(Collected data)
────────────────

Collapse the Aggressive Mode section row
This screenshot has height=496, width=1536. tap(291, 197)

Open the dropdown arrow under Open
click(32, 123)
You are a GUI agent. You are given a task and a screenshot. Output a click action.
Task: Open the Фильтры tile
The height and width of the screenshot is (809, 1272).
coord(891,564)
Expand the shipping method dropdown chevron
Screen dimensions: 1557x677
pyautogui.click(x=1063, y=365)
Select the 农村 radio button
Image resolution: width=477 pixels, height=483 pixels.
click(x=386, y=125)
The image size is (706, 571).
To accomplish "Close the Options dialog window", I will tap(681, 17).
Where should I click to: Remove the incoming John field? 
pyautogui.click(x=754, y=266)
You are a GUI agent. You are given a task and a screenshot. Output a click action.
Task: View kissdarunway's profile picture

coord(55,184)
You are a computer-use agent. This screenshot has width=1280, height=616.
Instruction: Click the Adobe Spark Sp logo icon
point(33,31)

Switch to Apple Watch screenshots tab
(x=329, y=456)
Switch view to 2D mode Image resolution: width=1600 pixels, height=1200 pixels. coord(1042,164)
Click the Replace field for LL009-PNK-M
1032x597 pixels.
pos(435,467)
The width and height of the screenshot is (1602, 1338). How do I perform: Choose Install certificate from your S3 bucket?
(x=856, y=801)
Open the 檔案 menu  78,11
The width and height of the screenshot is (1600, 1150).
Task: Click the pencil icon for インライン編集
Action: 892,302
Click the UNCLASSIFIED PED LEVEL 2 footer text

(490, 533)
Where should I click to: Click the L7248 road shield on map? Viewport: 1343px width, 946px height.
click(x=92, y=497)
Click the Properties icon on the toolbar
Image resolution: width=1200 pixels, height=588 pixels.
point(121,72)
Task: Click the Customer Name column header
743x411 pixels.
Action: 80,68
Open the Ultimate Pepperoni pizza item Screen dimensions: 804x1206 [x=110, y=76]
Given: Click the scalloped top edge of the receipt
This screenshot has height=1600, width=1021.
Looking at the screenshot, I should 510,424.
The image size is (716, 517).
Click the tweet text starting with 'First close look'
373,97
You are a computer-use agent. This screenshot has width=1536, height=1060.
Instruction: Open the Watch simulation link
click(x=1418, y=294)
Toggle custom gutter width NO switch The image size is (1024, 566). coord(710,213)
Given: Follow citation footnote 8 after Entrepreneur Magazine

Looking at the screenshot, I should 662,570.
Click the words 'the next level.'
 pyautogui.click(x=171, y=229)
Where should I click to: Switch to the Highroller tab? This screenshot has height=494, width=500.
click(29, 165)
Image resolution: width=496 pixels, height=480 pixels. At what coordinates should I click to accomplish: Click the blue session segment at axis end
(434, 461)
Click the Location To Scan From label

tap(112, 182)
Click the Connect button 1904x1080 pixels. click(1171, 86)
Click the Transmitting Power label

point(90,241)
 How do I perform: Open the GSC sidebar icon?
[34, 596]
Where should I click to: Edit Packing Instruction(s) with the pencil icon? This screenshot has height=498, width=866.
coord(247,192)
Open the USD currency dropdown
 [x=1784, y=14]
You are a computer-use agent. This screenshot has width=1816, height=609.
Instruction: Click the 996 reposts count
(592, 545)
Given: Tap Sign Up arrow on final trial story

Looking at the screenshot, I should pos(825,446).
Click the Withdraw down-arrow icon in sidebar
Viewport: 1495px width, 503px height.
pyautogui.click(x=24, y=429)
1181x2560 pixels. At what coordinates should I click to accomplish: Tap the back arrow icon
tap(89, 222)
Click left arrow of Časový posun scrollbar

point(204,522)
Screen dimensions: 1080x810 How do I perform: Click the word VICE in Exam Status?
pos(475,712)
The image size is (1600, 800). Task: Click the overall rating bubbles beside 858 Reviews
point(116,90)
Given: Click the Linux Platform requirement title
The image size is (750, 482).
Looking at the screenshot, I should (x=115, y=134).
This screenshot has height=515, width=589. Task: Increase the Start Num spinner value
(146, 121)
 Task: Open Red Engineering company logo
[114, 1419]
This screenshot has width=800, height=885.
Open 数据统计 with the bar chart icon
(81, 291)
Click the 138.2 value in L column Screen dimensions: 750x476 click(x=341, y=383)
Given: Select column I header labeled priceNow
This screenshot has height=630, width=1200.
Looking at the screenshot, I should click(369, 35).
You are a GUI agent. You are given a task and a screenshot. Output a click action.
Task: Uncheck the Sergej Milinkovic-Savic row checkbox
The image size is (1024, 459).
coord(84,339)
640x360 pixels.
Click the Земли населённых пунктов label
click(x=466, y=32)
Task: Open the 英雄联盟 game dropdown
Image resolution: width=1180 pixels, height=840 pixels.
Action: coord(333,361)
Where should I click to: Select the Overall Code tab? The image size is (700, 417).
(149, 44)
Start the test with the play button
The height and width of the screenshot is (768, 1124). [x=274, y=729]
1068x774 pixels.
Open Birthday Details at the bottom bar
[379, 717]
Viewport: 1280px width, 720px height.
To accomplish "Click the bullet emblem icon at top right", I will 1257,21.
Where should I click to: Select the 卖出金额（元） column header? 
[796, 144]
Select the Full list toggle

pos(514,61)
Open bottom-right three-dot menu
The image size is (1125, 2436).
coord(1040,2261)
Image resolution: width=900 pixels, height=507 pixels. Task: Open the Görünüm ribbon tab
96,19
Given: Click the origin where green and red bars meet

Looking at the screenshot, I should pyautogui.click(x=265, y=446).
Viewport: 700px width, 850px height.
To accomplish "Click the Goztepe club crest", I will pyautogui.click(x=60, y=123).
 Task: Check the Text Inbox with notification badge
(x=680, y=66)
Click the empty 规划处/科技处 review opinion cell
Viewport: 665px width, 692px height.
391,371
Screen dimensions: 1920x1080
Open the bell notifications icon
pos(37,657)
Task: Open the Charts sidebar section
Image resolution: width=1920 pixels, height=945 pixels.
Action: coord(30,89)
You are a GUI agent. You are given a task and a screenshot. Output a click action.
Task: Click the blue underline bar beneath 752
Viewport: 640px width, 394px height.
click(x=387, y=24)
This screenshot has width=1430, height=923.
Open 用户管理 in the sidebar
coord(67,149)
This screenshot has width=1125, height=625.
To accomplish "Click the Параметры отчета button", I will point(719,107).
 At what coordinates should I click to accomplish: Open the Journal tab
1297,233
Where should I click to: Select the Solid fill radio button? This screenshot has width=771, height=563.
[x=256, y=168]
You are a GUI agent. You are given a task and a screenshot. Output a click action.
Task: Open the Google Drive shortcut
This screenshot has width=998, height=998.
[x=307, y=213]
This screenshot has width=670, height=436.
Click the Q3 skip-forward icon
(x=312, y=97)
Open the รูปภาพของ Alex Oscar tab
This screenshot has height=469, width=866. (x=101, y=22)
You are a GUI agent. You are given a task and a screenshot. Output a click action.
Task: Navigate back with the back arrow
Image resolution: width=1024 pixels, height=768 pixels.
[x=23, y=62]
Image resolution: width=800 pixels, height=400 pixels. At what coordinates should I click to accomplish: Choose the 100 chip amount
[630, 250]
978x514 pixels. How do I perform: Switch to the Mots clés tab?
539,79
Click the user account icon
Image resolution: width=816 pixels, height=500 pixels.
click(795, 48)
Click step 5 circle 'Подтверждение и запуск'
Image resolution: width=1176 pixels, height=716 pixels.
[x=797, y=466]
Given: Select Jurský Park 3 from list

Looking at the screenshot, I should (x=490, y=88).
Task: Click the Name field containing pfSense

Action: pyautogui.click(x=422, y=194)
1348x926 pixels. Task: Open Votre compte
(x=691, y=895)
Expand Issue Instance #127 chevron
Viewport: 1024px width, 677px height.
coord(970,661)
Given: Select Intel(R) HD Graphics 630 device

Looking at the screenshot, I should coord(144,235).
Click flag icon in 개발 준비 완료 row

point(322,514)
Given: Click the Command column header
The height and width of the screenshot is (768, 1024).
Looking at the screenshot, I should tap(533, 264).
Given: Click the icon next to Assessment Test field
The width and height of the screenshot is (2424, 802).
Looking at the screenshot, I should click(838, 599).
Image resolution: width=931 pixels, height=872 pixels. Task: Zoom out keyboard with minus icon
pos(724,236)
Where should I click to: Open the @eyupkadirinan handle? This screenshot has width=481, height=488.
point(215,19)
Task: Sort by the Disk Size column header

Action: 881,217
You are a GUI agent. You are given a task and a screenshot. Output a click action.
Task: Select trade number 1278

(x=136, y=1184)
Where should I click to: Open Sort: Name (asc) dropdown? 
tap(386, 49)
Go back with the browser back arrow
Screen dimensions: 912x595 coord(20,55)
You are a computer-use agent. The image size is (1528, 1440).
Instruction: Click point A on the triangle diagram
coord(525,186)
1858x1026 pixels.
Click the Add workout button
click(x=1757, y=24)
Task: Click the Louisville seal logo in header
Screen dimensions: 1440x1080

────────────────

Scan the records above for the word "chevron". Copy each line that has it.

◆ Reply ◆
Expand the shipping method dropdown chevron
Expand Issue Instance #127 chevron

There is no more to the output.